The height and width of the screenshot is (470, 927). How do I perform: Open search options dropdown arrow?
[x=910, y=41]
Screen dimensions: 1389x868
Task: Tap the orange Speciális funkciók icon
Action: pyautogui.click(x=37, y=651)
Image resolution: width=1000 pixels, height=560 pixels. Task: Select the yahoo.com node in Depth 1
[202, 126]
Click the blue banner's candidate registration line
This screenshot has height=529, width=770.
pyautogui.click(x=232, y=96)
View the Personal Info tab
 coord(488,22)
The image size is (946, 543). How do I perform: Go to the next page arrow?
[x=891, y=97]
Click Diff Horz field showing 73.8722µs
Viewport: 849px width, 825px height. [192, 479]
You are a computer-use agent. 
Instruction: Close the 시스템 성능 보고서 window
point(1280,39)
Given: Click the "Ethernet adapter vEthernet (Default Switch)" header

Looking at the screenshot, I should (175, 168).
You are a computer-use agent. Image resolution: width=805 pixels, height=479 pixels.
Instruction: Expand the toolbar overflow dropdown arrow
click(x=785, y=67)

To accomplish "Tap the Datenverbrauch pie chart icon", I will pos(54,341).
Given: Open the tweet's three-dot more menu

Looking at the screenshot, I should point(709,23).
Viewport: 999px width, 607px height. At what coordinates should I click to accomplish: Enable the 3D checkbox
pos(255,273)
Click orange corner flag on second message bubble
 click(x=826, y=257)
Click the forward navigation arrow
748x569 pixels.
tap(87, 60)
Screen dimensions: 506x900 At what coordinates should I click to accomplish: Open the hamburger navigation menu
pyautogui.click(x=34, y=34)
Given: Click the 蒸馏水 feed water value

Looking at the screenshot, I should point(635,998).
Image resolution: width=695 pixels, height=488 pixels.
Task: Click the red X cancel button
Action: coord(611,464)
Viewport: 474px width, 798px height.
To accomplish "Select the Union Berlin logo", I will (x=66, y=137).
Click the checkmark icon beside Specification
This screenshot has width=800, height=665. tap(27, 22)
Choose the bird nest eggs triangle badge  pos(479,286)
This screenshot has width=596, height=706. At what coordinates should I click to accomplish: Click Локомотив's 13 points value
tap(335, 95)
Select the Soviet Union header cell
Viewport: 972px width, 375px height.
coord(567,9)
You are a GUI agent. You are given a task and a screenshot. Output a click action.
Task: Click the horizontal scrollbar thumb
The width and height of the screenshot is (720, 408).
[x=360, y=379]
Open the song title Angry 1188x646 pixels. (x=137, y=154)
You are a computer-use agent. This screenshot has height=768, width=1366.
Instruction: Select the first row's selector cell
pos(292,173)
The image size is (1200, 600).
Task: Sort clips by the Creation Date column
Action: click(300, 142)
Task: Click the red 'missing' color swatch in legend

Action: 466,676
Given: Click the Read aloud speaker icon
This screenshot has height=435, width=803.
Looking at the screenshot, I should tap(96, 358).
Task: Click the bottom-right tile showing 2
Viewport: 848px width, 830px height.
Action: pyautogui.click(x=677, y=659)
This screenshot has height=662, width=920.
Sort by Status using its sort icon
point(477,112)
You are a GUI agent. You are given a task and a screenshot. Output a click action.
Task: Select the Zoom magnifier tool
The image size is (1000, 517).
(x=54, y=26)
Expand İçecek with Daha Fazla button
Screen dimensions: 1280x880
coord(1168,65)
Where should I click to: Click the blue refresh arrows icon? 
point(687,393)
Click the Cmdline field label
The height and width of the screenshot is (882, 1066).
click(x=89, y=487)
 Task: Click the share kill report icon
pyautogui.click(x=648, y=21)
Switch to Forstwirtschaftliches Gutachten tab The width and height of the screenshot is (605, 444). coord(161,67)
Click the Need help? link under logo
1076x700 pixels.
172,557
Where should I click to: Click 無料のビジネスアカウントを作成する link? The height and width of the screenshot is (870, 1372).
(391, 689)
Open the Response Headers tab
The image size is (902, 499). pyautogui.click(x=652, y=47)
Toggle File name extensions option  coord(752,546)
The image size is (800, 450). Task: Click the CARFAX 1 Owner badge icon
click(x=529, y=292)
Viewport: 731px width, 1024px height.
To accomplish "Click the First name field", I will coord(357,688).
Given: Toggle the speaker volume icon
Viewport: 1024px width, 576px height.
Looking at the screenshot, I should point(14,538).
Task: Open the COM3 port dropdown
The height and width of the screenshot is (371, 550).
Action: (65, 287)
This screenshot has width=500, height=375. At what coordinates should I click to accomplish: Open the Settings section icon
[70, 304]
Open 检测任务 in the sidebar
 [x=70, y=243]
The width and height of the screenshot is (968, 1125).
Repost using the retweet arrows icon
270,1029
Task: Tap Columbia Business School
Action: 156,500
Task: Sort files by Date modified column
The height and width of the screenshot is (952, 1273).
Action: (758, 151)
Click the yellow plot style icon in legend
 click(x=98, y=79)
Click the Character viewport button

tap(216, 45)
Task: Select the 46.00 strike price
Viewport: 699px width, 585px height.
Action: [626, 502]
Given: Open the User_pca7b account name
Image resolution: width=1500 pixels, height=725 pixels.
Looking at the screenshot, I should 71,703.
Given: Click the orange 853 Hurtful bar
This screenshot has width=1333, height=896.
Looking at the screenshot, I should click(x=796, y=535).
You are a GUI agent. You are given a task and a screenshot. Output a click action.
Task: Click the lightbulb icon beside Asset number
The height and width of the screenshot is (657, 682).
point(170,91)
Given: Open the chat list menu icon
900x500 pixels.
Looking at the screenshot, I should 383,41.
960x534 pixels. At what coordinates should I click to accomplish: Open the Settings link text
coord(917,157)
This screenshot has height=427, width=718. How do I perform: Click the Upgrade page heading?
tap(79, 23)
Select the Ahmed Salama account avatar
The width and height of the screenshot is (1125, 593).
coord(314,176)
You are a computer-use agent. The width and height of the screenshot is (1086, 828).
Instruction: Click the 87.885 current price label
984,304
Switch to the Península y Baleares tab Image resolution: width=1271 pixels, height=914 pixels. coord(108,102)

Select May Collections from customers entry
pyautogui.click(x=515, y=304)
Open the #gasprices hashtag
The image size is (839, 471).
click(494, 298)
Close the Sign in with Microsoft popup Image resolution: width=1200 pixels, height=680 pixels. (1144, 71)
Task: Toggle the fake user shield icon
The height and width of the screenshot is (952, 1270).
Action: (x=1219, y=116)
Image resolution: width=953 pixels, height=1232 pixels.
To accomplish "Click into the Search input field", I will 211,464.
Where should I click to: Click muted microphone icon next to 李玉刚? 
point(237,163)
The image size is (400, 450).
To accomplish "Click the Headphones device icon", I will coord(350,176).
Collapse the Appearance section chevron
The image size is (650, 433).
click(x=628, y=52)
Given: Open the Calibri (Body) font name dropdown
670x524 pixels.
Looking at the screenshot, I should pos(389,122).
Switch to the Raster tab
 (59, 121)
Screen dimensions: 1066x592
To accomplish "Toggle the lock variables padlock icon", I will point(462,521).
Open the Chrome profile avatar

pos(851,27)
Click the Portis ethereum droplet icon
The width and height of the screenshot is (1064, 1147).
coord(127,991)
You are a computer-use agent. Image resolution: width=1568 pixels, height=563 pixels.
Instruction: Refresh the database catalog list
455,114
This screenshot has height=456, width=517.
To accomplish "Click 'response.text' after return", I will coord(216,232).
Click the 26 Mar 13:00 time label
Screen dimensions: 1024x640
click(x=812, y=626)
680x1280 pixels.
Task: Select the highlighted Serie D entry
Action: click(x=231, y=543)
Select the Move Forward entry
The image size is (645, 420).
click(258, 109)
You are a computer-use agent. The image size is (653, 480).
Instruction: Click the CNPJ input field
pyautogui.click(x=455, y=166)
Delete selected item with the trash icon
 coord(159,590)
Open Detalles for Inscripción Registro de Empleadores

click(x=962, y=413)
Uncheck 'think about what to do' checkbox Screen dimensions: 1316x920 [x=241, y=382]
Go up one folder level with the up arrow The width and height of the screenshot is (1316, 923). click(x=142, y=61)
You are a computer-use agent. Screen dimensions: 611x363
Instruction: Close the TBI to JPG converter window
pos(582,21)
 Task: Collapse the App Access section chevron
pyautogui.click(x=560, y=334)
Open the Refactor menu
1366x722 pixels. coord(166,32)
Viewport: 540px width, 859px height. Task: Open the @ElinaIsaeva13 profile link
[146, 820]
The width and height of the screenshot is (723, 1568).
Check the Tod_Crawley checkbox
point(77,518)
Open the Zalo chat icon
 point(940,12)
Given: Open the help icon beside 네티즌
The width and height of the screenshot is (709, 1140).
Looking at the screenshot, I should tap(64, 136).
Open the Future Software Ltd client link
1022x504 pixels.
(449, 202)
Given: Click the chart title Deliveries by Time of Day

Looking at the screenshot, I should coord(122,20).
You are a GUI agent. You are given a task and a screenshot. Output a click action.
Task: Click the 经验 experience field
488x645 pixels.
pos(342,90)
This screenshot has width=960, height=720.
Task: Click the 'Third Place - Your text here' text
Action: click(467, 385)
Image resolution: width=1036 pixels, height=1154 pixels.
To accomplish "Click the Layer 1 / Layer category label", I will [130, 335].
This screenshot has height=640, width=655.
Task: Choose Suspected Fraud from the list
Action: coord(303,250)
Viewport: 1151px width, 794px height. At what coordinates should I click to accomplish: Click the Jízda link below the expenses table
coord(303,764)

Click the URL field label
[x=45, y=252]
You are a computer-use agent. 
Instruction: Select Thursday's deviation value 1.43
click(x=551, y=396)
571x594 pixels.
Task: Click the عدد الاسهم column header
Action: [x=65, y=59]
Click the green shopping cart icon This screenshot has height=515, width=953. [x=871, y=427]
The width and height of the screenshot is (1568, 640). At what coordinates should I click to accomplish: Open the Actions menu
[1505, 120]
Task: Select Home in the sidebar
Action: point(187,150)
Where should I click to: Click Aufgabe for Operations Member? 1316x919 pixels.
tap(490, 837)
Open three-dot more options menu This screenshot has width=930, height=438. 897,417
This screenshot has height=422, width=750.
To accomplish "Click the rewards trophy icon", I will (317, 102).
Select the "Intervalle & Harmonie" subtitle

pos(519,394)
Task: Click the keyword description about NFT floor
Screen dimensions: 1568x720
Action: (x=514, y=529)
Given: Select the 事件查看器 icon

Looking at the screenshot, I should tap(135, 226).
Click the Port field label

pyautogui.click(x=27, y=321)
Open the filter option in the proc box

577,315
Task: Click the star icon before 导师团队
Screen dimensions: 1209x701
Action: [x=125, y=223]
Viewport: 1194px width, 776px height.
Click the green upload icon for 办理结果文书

#### [ABOUT THIS TASK]
Transcribe, exactly and without additions, the lines of the records above, beginning with the line that contains "This screenshot has height=427, width=718." and ending with the line that contains "You are a computer-use agent. The width", both included.

#### [WRITTEN SOLUTION]
This screenshot has height=427, width=718. How do I perform: Click the Upgrade page heading?
tap(79, 23)
Select the Ahmed Salama account avatar
The width and height of the screenshot is (1125, 593).
coord(314,176)
You are a computer-use agent. The width and height of the screenshot is (1086, 828).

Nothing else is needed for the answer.